■ Source document:
33. Half the joy of life lies in expectation. Our children get greater pleasure out of expecting the holiday than they do out of the day itself. It is much the same with ourselves. If we believe that all our times are in God’s hand, we shall be expecting great things from our heavenly Father. When we get into a difficulty we shall say, “I am now going to see the wonders of God, and to learn again how surely he delivers those who trust in him.” I thank God I have learned at times to glory in necessities, as opening a window into heaven for me, out of which the Lord would abundantly pour out his supplies. It has been to me so unspeakable a delight to see how the Lord has supplied my needs for the Orphanage, the College, and other works, that I have half wished to be in straits, so that I might see how the Lord would appear for me. I remember, some time ago, when year after year all the money came in for the various enterprises, I began to look back with regret upon those grand days when the Lord permitted the brook Cherith to dry up, and called off the ravens with their bread and meat, and then found some other way of supplying the orphans’ needs. In those days, the Lord used to come to me, as it were, walking on the tops of the mountains, stepping from peak to peak, and by marvellous deeds supplying all my needs, according to his riches in glory by Christ Jesus. Do you know, I almost wished that the Lord would stop the streams, and then let me see how he can fetch water out of the rock. He did so, not very long ago. Funds ran very low, and then I cried to him, and he heard me out of his holy hill. How glad I was to hear the footfall of the ever-present Lord, answering to his child’s prayer, and letting him know that his times were still in his Father’s hand! Surely it is better to trust in the Lord than to put confidence in man. It is a joy worth worlds to be driven where no one but the Lord can help you, and then to see his mighty hand pulling you out of the net. The joy lies mainly in the fact that you are sure it is the Lord, and sure that he is near you. This blessed experience of the Lord’s intervention causes us to glory in tribulation. Is that not a cure for worry, a blessed cure for anxiety?

■ Material:

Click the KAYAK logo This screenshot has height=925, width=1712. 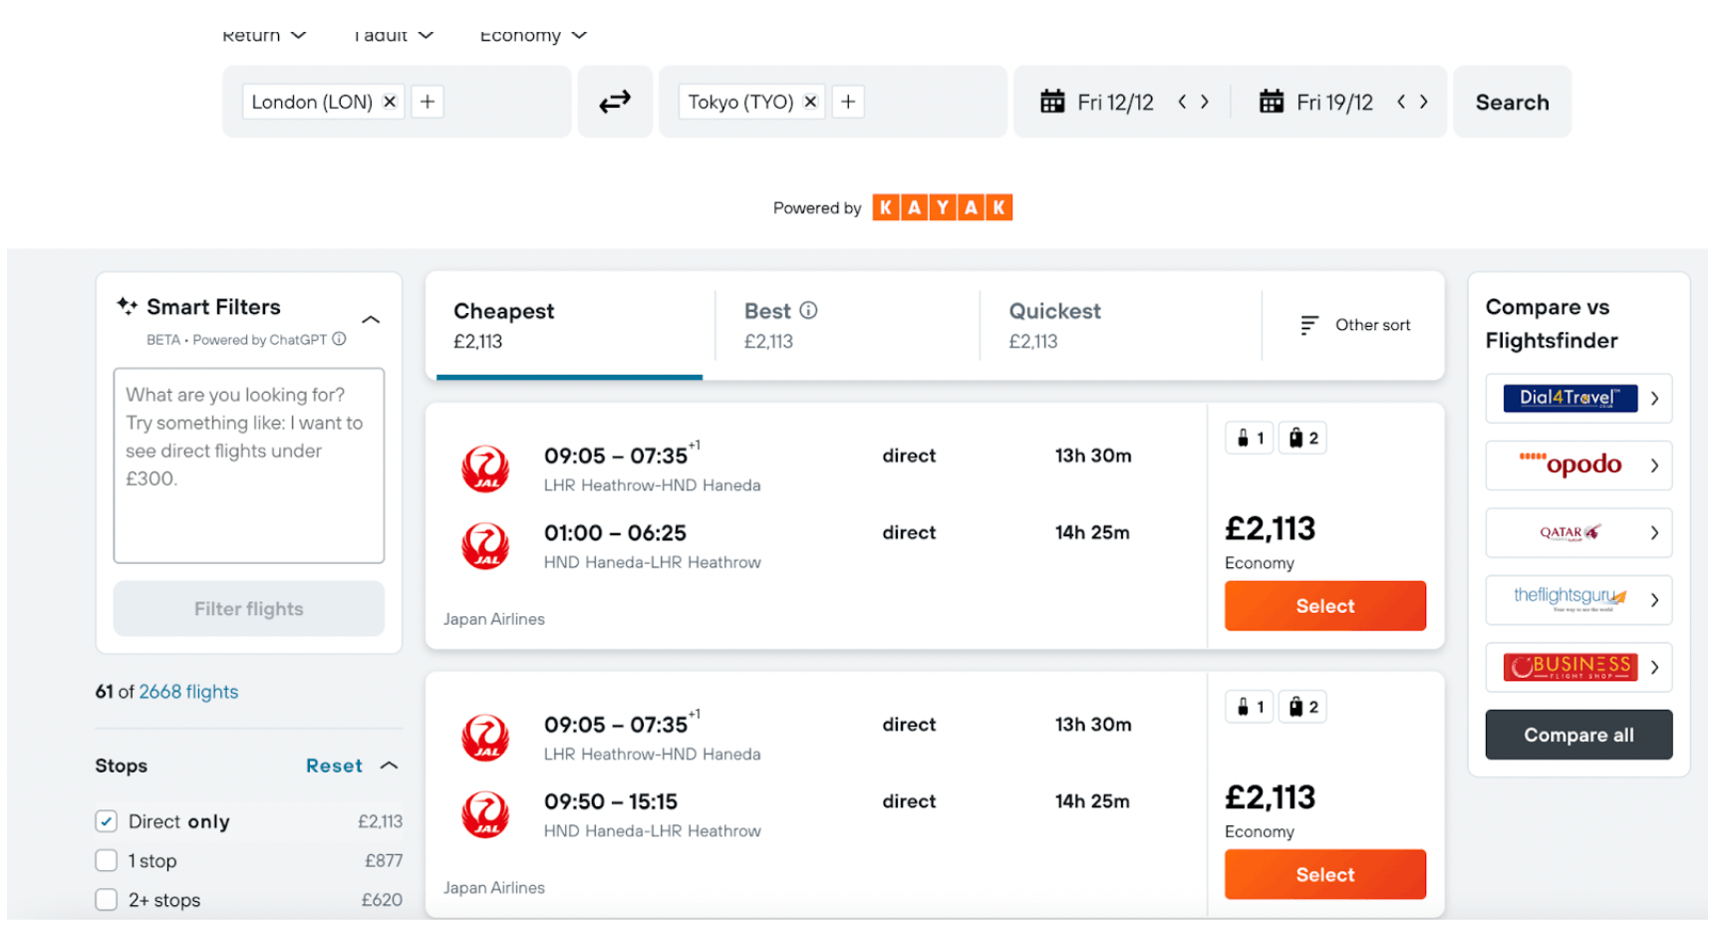click(x=942, y=207)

■ Task brief:
Can you rewrite the paragraph beginning "Half the joy of life lies in expectation" in the source document as a shorter paragraph that keeps its main facts?

■ Problem solution:
Half the joy of life lies in expectation. Children enjoy looking forward to a holiday more than the day itself, and adults are much the same. Those who believe their times are in God's hand expect great things from him and treat each difficulty as a chance to see his deliverance. I have learned to glory in necessities as windows through which the Lord pours out his supplies. Seeing him meet the needs of the Orphanage, the College, and other works has been such a delight that, when money came in steadily year after year, I almost wished for hard times again. Not long ago funds did run very low. I cried to the Lord, and he answered. Being driven where only the Lord can help, and then seeing him pull you out, is a joy worth worlds, because you are sure it is the Lord and that he is near. This experience lets us glory in tribulation and is a blessed cure for worry and anxiety.